• Document excerpt:
==*==

By Frank Venezia & Steffani Lomax, Siwel Consulting
ITAK V9 I10
For the past several years, software audits have been on the rise and continue to increase. Historically, software publishers were more inclined to audit their customers during economic downturns, such as after the .com bubble burst of 2000 or the stock market crash of 2008. However, statistics show that the leading publishers are increasing their audit activity despite the current stronger economy.
According to an annual survey of participants of the Gartner IT Financial, Procurement and Asset Management Summit, 67% of companies were audited by one or more software suppliers in 2013. Currently, the most frequent auditors are Microsoft, Adobe, Oracle, HP, SAP and IBM, while many of the mid-sized software publishers are also jumping into the fray.
At the 2013 SAM Summit, a panel of Fortune 500 Software Asset Management (SAM) executives stated that their teams spend 50% to 75% of their time on software audits annually. This staggering statistic confirms that audits can be extremely labor-intensive. What are the factors that contribute to this? The maturity and manual processes of the SAM program, experience of resources, methodology used to collect, analyze and reconcile data, and an organization’s audit preparation all contribute to how long it takes to prepare for and undergo an audit. Audits, from start to finish, can take 4 to 6 months or longer and can make a huge impact on a business.
In addition to the long duration, audits can be very costly. If a SAM program is immature and manual, the organization will need to dedicate numerous resources to the preparation process. If a company is found to be non-compliant with the supplier’s software contract, then resolving this compliance issue may be expensive as well as unbudgeted, with the possibility of incurring financial penalties. A company may also receive negative publicity if the BSA (formerly the Business Software Alliance) learns of any piracy issues or severe non-compliance breaches.

==*==

• Available data:

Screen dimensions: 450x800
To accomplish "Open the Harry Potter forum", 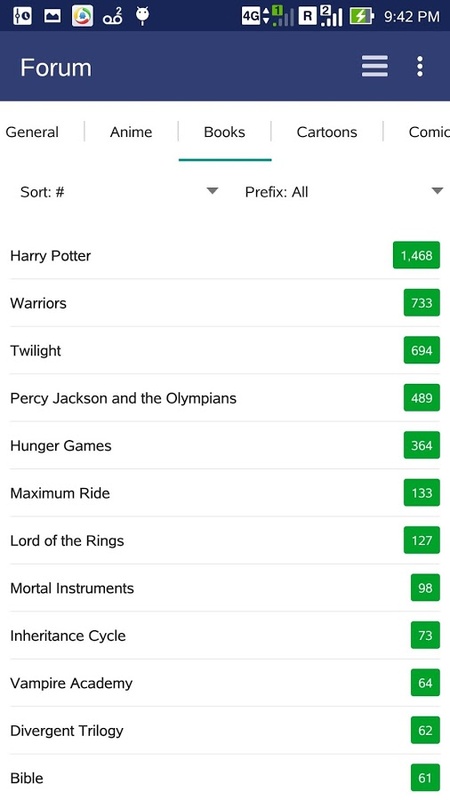I will (225, 255).
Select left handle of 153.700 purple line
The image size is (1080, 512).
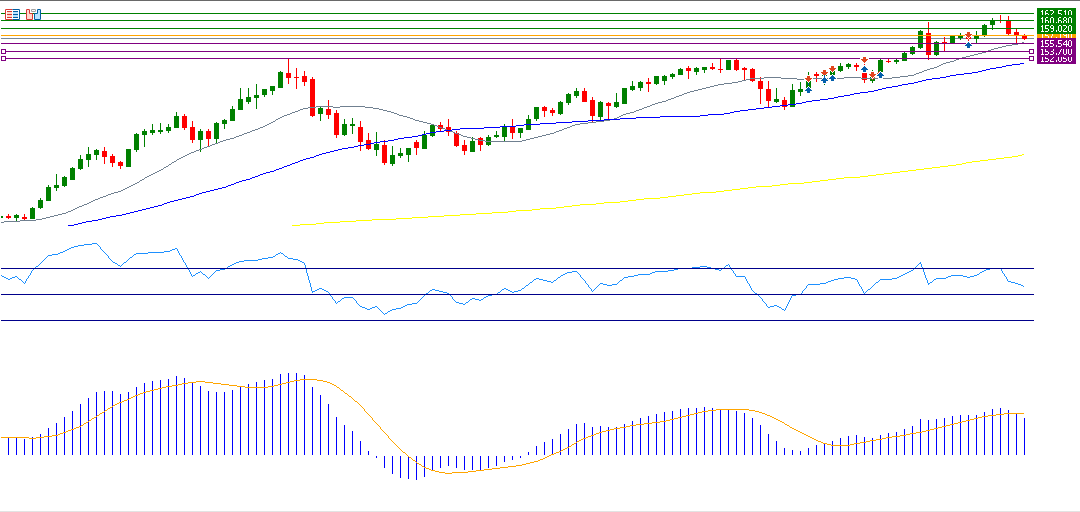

==*==

• Objective: Decide whether each statement agrees with the article on software audits: (a) a Gartner summit survey found that 67% of companies were audited by one or more software suppliers in 2013; (b) audits are completed in under four months from start to finish; (c) software publishers historically audited customers more during economic booms. For each, answer yes or no and quote the deciding words.

• Result of the task:
(a) Yes: "67% of companies were audited by one or more software suppliers in 2013"
(b) No: "Audits, from start to finish, can take 4 to 6 months or longer"
(c) No: "software publishers were more inclined to audit their customers during economic downturns"